## EXERCISE AIM
Below are the records. Count the lines containing the string "agent", and reply with the number alone.

[Items listed in a dataset]
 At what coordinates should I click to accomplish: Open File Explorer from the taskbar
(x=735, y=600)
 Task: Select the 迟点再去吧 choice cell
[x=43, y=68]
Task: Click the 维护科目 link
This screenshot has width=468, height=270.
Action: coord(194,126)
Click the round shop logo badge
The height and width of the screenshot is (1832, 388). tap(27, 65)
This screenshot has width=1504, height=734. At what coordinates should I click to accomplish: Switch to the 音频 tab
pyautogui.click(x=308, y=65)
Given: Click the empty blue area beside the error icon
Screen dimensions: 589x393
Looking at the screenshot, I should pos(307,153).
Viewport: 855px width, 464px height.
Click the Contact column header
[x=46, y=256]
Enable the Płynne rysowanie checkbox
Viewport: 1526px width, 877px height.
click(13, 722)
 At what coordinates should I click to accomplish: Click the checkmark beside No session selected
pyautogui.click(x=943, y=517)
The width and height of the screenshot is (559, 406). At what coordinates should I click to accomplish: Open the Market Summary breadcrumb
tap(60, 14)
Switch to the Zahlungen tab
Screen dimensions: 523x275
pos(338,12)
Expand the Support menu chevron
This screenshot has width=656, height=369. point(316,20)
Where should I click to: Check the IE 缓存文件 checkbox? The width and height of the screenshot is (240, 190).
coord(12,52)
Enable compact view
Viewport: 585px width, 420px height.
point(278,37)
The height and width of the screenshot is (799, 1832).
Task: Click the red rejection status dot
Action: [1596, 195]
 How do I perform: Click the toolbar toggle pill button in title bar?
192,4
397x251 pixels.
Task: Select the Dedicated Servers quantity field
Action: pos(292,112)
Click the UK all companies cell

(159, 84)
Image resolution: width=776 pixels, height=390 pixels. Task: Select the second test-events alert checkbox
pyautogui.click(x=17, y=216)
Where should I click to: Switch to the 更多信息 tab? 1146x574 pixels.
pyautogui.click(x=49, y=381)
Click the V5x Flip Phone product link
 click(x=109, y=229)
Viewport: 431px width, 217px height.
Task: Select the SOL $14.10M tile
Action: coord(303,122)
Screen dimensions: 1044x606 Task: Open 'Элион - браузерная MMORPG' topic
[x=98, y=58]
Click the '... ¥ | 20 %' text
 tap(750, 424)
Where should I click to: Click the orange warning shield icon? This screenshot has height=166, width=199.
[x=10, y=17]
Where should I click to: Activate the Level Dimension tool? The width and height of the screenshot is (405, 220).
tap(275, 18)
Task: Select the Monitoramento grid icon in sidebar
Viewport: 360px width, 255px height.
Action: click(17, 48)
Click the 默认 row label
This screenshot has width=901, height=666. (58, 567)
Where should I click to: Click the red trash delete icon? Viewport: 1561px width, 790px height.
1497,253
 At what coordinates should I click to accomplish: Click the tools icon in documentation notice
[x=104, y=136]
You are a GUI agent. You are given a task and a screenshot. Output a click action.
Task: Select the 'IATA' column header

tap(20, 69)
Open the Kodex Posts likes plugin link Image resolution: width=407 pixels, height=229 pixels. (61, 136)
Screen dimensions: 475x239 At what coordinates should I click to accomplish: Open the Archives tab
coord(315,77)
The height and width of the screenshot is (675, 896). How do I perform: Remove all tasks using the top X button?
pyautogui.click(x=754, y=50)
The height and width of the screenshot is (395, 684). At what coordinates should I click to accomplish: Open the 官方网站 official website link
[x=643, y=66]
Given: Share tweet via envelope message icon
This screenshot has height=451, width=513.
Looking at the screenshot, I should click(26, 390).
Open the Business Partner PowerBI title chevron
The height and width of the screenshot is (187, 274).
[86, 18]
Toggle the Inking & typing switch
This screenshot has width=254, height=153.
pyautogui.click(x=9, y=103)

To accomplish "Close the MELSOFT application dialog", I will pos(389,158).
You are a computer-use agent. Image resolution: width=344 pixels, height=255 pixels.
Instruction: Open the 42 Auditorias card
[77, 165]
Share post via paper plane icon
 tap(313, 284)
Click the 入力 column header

## SOLUTION TO THIS EXERCISE
2